Barulah 5 tahun kemudian pohon Sedaro Putih berbunga dan berbuah. Seiring dengan berhembusnya angin, seiring itu pula dahan pohon kapung selalu memukul tangkai buah Sedaro Putih hingga memar.
Menurut penuturan dari Ayah saya, pohon kayu kapung yang dimaksud di sini adalah pohon yang memiliki kayu/dahan yang ringan namun bernas alias berisi. Kira-kira, mirip dengan pohon petai cina dan sawo.
Di masa sekarang, sudah tersedia kayu pemukul yang kami sebut ta'tung.
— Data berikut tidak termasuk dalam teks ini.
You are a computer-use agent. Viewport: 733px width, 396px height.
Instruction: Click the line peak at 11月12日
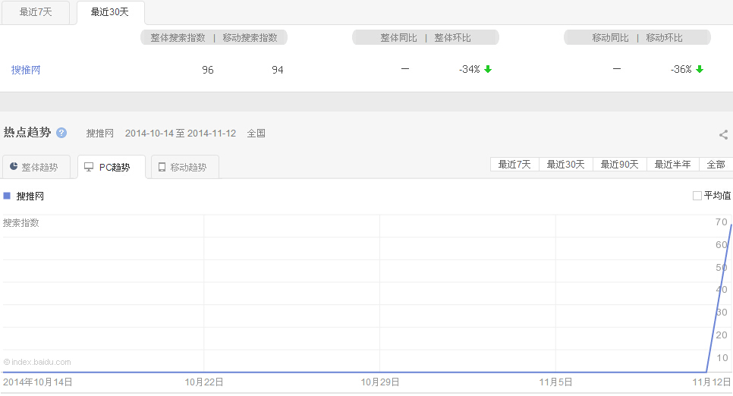pyautogui.click(x=731, y=225)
Bentuknya sekilas mirip dengan pentung dan dibuat sendiri dengan mengukir tunggul-tunggul kayu bernas.
Kembali ke kisah. Kira-kira 1-2 bulan setelah dahan kayu kapung terus memukul tangkai buah pohon Sedaro Putih, datanglah salah seorang abangnya yang ingin berziarah ke makam sang bungsu.
Sewaktu istrihat di dekat makam, sang Abang menyaksikan tangkai Sedaro Putih terus dipukul oleh dahan kayu kapung dengan bantuan angin. Beberapa saat kemudian, tiba-tiba saja datang seekor tupai yang mulai menggerogoti tangkai buah.
Sang Abang terus memperhatikan ulah tupai. Dilihatnya dari jauh, tiba-tiba tangkai yang digigit itu mengeluarkan air dan diminum oleh tupai sampailah puas. Dan setelah tupai pergi, sang Abang lalu mencicipi air dari tangkai Sedaro Putih tadi. Dan ternyata, rasanya manis.
Air inilah yang kemudian kita kenal dengan sebutan "nira". Kami menyebutnya "niro".
Setelah mencicipi air nira tadi, sang Abang lalu pulang dan melaporkan rentetan kejadian yang ia saksikan kepada saudara-saudaranya.